* Tasks to carry out
• 1. Answer these questions from the forum thread, one per line:
(a) Which website does xaqintosh name when praising Hervé?
(b) According to Captain Code, what does ROTFLMAO stand for?
(c) Which poster says "alrighty...."?
• 2. Write the next part of the forum thread about Hervé's middle finger, continuing from its last post heading.

* Source text
>> START

# Good News My MiddleFinger On My Left Hand Is Completely Ill



## tagliatelle (Jun 2, 2002)

NICE!


----------



## xoot (Jun 2, 2002)

ROTFLMAO!!!


----------



## ksuther (Jun 2, 2002)

Has Hervé finally gone over the deep end? I think so.


----------



## satanicpoptart (Jun 2, 2002)

alrighty....


----------



## xaqintosh (Jun 2, 2002)

I must say that Hervé is the most interesting poster at macosx.com


----------



## BlingBling 3k12 (Jun 2, 2002)

> _Originally posted by xaqintosh _
> *I must say that Hervé is the most interesting poster at macosx.com  *


i second that

ROTFLMAO!!!!!!!


----------



## xoot (Jun 2, 2002)

ROTFLMAO^3!!!


----------



## xaqintosh (Jun 2, 2002)

> _Originally posted by xoot _
> *ROTFLMAO^3!!!  *



what does this mean? I get the "cubed" part


----------



## Captain Code (Jun 2, 2002)

I think it's 
Rolling On The Floor Laughing My A$$ Off


----------



## xaqintosh (Jun 2, 2002)

thanks


----------



## Captain Code (Jun 2, 2002)

>> END

* Material
>> START

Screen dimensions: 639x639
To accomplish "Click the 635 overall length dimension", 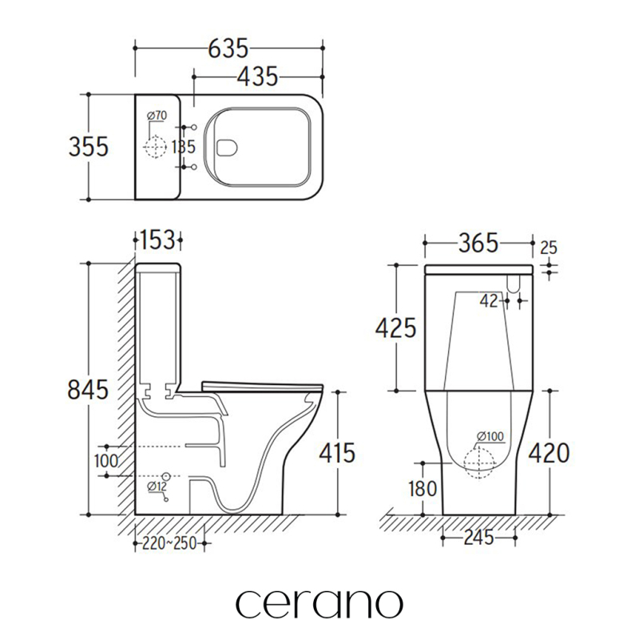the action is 228,49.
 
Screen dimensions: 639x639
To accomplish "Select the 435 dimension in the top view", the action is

>> END

* Task-by-task results
• 1.
(a) macosx.com
(b) Rolling On The Floor Laughing My A$$ Off
(c) satanicpoptart

• 2.
No problemo.  Although if I'm wrong, someone please correct me


----------



## macguy17 (Jun 2, 2002)

Well it appears that our Hervé is back to his old habits.
How is it good news? Maybe he got the job?


----------



## BlingBling 3k12 (Jun 2, 2002)

> _Originally posted by devonferns _
> *No problemo.  Although if I'm wrong, someone please correct me  *



that's correct...

another one is ROTFLMFAO (rolling on the floor laughing my f***ing a$$ off!)


----------



## xoot (Jun 2, 2002)

We'll stick with the shorter one. 

ROTFLMAO^ROTFLMAO = ?

Anyone can answer that?


----------



## homer (Jun 2, 2002)

I wanna add my ROTFLMAO! 

Herve is back with a vengeance!


----------



## edX (Jun 3, 2002)

i keep reading the title of this thread and wondering if this is herve's sly way of flipping us off


----------



## xaqintosh (Jun 3, 2002)

> ROTFLMAO^ROTFLMAO



I think that is "rolling on the floor laughing my @$$ off to the power of rolling on the floor laughing my @$$ off


----------



## .dev.lqd (Jun 3, 2002)

I'm going to entitle songs that.


----------



## Ricky (Jun 3, 2002)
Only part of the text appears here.